Si un tel spectacle peut fasciner les touristes, pour les scientifiques il illustre les conséquences du réchauffement, qui transforme l'habitat naturel des animaux, accroît la concurrence pour la nourriture et les rapproche des zones habitées. Le changement climatique provoque la fonte des glaces plus tôt dans l'année et pousse les populations d'ours polaires de l'Arctique à passer plus de temps sur la terre ferme et à se rapprocher dangereusement des villages.
L'île Wrangel, située dans la mer des Tchouktches dans le nord-est de la Sibérie, est traditionnellement l'endroit où les ours polaires se reposent entre août et novembre, après la fonte des glaces et avant de pouvoir repartir à la chasse aux phoques. Elle est également considérée comme la principale zone de tout l'Arctique où ils donnent naissance à leurs petits.
Moins de proies
«Une baleine représente un véritable cadeau pour eux: plusieurs dizaines de tonnes» de nourriture, soit assez pour plusieurs mois, explique M. Grouzdev.
Les ours polaires sont de plus en plus nombreux à se rendre sur l'île Wrangel et ils y passent aujourd'hui en moyenne un mois de plus qu'il y a 20 ans en raison de la fonte des glaces, selon Eric Regehr, spécialiste de l'Université de Washington.
Cet automne, les observateurs en ont recensé 589, un nombre «anormalement élevé» et plus du double des estimations précédentes, s'inquiète M. Regehr.
Selon lui, la population d'ours polaires de la mer des Tchouktches, partagée entre la Russie et les Etats-Unis, reste «en bonne santé».
Mais cela pourrait changer si le temps passé sur la terme ferme continue de s'allonger: car malgré l'existence de quelques sources de nourriture comme les boeufs musqués, les rongeurs ou même l'herbe, rien ne remplacera les apports en énergie de la chasse au phoque, essentielle pour la survie des ours polaires.
«La question est de savoir à partir de quand la population va commencer à ressentir les effets négatifs» du temps de plus en plus long passé sur la terre ferme, relève le scientifique. «Nous n'avons pas la réponse, mais ce seuil sera atteint» à un moment donné.
Un ours à la fenêtre
«Ce sont des animaux ingénieux et capables de s'adapter, mais le nombre d'ours polaires que nous avons aujourd'hui dans l'Arctique ne peut absolument pas être maintenu sur terre», avertit M. Regehr, car ils sont alors trop concentrés sur un espace restreint et aux ressources limitées en nourriture.
Selon le scientifique, la vision de 200 ours polaires agglutinés autour d'une carcasse de baleine est le signe de ce que nous réserve le futur: plus d'ours passant moins de temps dans la mer.
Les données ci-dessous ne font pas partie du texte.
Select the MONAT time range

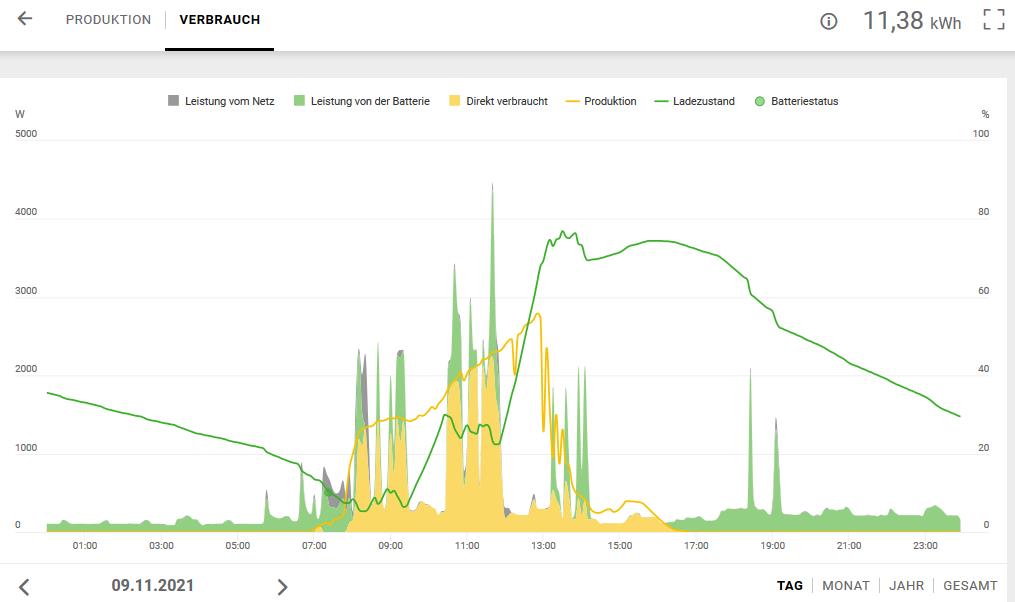tap(845, 586)
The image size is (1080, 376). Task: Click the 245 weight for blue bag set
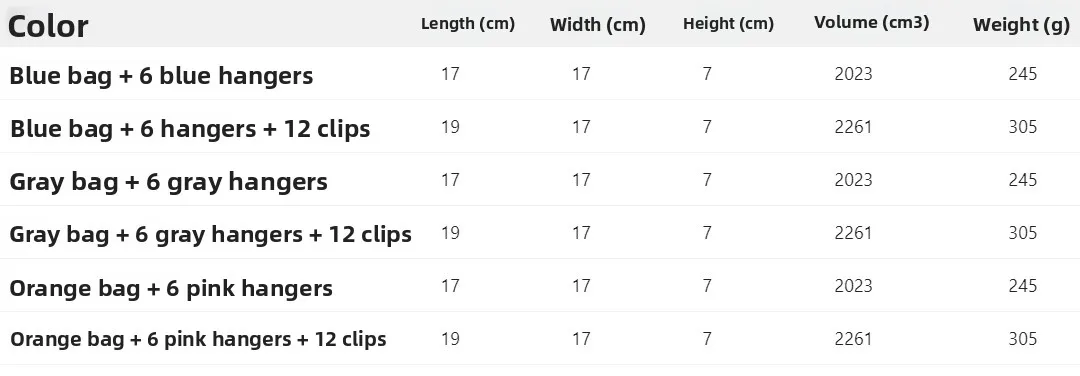click(x=1022, y=74)
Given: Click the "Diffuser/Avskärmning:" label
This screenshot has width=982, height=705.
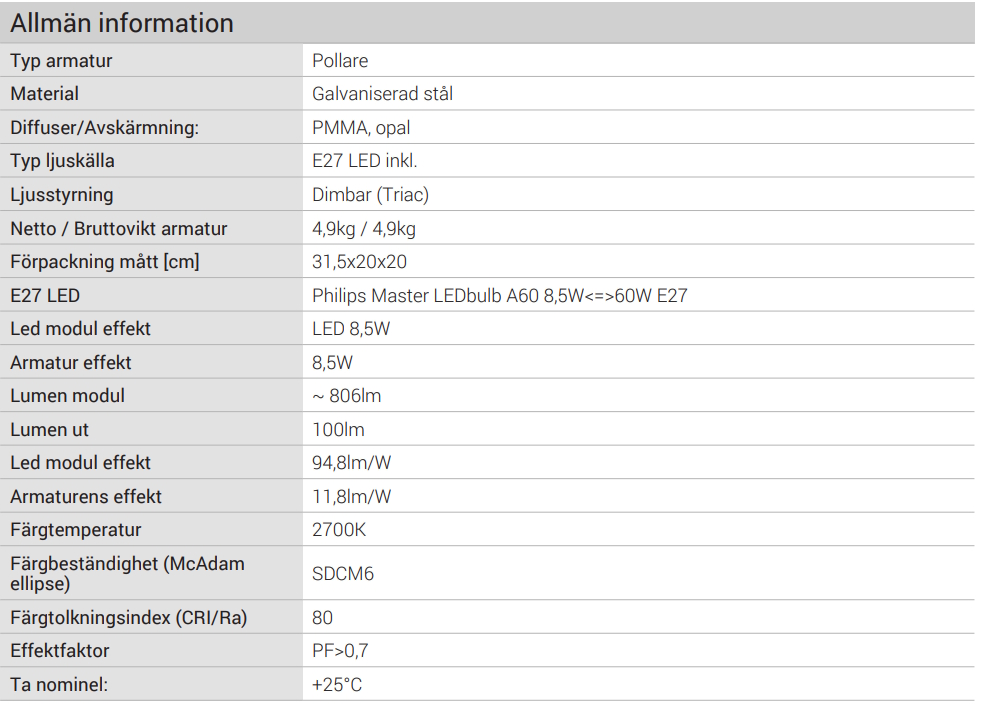Looking at the screenshot, I should coord(105,128).
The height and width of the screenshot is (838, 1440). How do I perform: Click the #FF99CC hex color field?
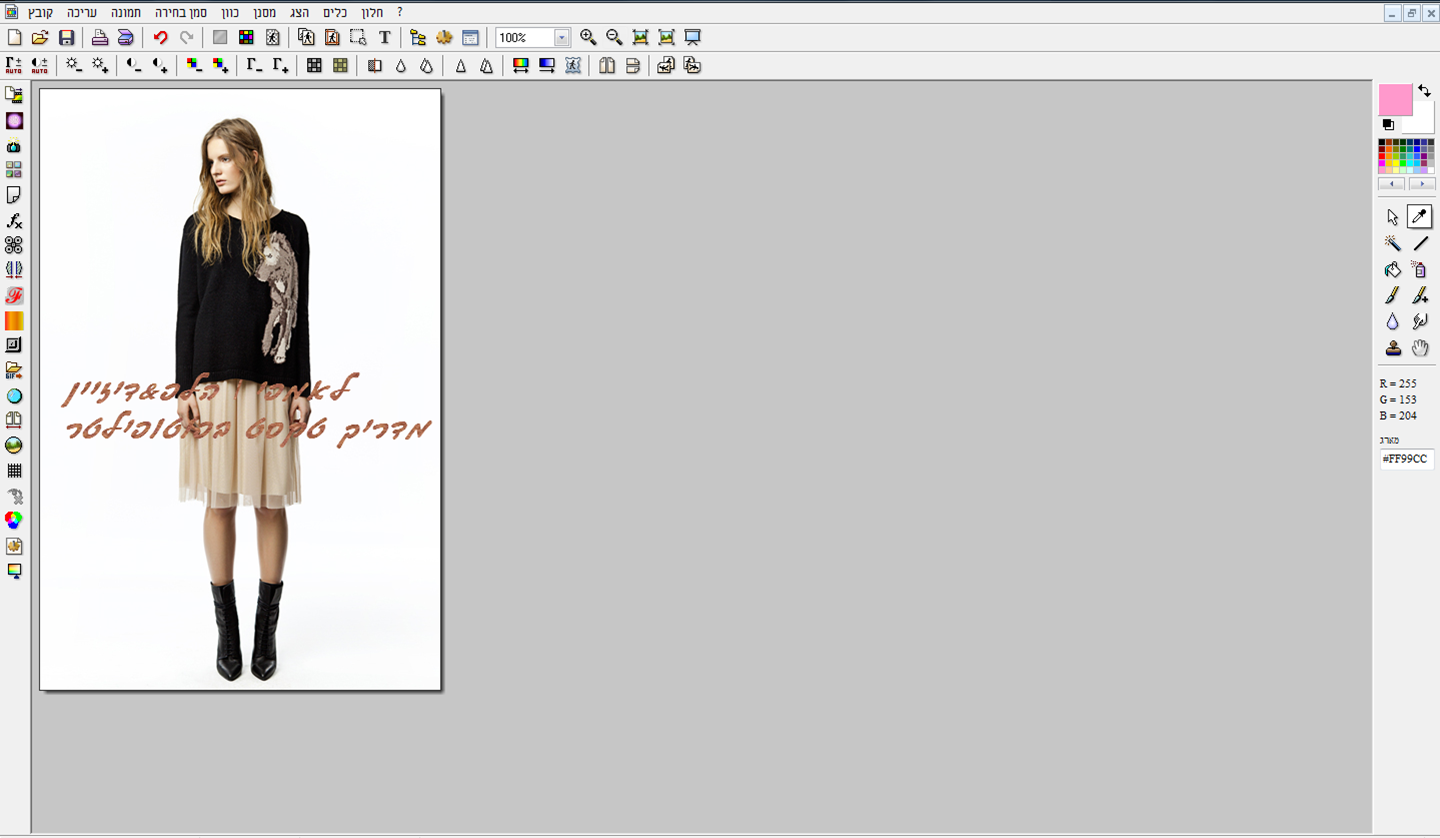(1406, 459)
Avec moins de proies marines à la clef.
De cette situation résulte un conflit inévitable entre les ours polaires et les humains de la région.
Depuis mi-octobre, les ours polaires se rapprochent dangereusement du village de Ryrkaïpi, sur la terre ferme à 200 kilomètres de l'île Wrangel, à proximité d'un site où les morses aiment s'échouer.
Cette année, des centaines de morses sont morts en s'écrasant les uns sur les autres, il est possible qu'ils aient été dérangés par un prédateur, affirme Viktor Nikiforov, expert et coordinateur du centre russe des mammifères marins.
Certaines carcasses de morses ont flotté jusqu'au village et attiré des ours, dont l'un «a cassé la fenêtre d'une maison», raconte M. Nikiforov.
Le village de quelques 600 âmes a dû se mettre en alerte, interdisant aux enfants d'aller à l'école à pied et annulant certains événements publics.
Les habitants et les scientifiques ont ensuite utilisé des bulldozers pour éloigner les carcasses de morses du village.
«La concentration d'êtres humains et d'animaux dans la même zone augmente et il y a des conflits», résume M. Nikiforov.
«Nous ne pouvons pas stopper le changement climatique, mais nous pouvons (...) rendre la vie plus facile pour les ours polaires», en instaurant par exemple des patrouilles de surveillance et d'autres mesures de protection, souligne-t-il. «Avec les transformations que subit la nature, nous devons nous en soucier.»